• _EXERCISE DESCRIPTION_
Find the line holding "The height and width of the screenshot is (416, 599)." in the entries below. Give it again exactly, along with every line after it up to and including the line holding "Enable LOG scale on chart".
==== MATERIAL TO PROCESS
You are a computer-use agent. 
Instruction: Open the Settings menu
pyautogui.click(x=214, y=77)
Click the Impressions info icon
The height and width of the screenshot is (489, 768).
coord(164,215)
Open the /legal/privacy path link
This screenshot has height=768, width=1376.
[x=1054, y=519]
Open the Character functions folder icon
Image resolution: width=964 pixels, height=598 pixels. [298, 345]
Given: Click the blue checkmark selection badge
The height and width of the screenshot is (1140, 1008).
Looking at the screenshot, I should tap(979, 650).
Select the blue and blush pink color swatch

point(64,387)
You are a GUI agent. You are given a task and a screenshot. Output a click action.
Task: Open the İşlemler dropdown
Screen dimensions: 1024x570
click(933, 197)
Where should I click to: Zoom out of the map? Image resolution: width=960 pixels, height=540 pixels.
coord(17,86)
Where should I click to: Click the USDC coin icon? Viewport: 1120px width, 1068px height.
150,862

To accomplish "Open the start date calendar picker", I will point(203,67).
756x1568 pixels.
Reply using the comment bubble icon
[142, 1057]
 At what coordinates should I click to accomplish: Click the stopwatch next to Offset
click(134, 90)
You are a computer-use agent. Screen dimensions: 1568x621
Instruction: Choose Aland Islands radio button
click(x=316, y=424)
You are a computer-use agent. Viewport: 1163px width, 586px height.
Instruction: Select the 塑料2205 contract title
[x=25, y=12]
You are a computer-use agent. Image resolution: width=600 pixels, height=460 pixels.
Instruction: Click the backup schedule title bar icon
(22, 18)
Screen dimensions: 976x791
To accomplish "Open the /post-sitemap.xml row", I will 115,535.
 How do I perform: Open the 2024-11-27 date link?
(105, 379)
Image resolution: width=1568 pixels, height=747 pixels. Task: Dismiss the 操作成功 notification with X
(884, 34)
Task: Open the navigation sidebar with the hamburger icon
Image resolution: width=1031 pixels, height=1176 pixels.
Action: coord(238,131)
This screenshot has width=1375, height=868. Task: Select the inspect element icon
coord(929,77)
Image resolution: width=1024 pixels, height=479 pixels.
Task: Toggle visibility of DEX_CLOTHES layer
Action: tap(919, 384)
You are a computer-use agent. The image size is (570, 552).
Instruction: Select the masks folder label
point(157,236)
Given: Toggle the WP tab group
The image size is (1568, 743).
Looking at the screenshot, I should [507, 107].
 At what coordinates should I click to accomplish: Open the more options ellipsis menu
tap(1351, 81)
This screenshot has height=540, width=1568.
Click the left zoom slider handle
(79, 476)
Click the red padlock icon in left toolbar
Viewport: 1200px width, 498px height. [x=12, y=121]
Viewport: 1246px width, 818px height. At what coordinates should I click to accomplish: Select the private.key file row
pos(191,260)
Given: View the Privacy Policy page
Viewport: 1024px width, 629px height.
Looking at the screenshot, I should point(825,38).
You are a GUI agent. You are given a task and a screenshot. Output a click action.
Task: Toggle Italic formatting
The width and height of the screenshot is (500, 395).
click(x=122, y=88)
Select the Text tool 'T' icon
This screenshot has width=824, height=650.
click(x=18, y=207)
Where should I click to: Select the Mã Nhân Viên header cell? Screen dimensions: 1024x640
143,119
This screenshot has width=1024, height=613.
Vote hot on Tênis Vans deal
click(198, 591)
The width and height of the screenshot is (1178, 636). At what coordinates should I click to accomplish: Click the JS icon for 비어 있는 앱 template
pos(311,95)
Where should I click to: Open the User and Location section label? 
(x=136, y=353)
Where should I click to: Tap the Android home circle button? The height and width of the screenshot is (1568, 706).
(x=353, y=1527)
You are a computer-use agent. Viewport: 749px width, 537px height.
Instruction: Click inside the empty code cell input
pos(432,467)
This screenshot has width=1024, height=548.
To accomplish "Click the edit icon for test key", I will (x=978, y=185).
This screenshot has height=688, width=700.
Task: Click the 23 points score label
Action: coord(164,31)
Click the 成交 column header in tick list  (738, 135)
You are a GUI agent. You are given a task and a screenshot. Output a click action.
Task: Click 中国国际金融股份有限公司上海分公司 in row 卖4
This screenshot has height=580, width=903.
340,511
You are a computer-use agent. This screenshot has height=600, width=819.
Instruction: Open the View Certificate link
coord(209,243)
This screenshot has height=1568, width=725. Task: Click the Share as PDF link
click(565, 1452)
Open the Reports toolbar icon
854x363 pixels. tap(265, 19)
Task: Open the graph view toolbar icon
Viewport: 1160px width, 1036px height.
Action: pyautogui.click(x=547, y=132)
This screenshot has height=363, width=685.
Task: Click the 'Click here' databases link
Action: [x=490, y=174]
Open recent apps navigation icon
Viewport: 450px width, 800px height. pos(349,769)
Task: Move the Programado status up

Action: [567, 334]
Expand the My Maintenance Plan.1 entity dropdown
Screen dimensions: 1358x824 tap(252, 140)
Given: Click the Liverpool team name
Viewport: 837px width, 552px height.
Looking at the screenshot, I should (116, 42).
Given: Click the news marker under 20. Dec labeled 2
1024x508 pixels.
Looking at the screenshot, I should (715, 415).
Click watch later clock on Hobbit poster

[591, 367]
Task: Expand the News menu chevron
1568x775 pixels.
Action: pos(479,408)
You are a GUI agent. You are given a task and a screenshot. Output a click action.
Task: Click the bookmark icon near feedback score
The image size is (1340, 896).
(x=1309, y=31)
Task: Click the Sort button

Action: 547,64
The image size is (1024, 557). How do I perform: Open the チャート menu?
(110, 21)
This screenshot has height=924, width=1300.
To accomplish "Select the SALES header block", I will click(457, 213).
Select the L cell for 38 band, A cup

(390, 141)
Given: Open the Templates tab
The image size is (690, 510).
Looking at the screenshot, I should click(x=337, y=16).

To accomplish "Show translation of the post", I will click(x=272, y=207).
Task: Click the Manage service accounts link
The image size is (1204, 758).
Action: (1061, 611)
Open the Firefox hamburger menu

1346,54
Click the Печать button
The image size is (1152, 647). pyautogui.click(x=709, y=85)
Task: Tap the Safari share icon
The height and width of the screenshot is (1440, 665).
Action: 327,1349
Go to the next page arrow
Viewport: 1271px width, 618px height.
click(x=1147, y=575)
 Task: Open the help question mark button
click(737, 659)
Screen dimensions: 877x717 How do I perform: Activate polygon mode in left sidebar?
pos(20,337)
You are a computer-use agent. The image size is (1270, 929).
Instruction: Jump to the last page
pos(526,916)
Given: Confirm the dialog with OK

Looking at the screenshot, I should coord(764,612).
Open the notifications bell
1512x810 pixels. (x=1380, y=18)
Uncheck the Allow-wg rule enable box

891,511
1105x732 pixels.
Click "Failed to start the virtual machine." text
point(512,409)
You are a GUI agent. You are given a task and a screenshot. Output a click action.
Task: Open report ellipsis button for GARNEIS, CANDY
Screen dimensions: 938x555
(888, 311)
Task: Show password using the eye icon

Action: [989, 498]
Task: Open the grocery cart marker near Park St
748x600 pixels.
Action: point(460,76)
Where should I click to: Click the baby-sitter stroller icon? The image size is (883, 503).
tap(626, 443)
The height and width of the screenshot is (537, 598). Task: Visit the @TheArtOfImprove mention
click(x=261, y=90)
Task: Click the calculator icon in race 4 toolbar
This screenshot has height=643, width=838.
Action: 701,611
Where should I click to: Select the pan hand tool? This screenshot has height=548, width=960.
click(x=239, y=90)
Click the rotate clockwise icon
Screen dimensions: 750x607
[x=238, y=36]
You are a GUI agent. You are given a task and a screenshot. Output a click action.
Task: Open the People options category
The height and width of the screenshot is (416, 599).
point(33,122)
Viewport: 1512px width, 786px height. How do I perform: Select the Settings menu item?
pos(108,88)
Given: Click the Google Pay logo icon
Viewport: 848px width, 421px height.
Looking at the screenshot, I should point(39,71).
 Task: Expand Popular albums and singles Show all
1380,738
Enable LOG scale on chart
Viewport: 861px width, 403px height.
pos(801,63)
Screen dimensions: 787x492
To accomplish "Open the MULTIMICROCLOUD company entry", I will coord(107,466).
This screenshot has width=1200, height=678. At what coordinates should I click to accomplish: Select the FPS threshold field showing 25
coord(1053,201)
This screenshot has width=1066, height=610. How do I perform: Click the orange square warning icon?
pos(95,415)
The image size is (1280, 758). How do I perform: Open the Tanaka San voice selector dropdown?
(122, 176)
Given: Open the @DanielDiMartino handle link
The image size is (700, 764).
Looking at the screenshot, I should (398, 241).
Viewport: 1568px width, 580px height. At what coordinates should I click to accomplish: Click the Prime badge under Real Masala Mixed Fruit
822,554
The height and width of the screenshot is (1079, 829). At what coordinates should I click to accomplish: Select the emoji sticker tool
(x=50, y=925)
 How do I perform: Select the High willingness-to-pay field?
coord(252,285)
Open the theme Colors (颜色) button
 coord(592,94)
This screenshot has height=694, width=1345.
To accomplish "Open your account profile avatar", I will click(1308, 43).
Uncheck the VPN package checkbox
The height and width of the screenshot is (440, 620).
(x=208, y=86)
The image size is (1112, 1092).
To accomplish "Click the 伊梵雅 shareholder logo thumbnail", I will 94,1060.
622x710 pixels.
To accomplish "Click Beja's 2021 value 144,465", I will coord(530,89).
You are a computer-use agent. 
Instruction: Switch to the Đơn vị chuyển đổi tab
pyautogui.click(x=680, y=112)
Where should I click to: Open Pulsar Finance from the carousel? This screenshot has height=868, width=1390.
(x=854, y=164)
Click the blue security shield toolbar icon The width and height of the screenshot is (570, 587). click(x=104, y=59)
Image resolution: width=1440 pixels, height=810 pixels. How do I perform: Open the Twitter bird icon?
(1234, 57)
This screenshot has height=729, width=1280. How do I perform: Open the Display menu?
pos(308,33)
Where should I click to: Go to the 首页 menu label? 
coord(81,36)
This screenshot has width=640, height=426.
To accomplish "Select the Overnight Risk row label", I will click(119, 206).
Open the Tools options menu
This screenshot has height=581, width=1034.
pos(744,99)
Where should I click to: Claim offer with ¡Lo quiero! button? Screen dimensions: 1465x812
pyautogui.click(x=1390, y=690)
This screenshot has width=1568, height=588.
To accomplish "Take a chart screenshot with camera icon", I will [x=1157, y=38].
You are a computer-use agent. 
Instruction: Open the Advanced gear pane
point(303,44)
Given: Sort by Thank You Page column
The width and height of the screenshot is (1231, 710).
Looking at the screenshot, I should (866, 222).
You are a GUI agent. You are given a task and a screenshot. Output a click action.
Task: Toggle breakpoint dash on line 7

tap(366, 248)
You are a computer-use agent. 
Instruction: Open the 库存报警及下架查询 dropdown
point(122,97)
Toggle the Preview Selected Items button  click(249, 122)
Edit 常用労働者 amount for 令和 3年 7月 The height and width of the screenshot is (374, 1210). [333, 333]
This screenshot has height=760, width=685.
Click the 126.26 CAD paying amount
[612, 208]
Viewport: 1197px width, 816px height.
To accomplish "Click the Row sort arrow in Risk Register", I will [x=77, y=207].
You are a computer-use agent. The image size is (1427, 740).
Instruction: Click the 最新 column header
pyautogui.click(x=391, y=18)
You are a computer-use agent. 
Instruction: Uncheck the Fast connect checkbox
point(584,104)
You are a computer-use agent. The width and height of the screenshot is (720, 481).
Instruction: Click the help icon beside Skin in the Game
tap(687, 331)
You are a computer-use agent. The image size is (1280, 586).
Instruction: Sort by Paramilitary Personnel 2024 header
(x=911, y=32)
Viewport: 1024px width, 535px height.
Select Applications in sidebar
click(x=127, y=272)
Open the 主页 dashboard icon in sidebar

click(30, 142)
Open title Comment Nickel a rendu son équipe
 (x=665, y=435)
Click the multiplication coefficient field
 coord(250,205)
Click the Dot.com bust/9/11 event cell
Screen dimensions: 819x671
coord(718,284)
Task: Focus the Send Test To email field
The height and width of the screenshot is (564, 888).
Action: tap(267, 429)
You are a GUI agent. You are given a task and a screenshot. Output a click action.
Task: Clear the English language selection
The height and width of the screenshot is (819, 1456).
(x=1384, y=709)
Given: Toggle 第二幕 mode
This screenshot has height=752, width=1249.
========
• _YOUR SOLUTION_
The height and width of the screenshot is (416, 599).
point(33,122)
Viewport: 1512px width, 786px height. How do I perform: Select the Settings menu item?
pos(108,88)
Given: Click the Google Pay logo icon
Viewport: 848px width, 421px height.
Looking at the screenshot, I should point(39,71).
 Task: Expand Popular albums and singles Show all
1380,738
Enable LOG scale on chart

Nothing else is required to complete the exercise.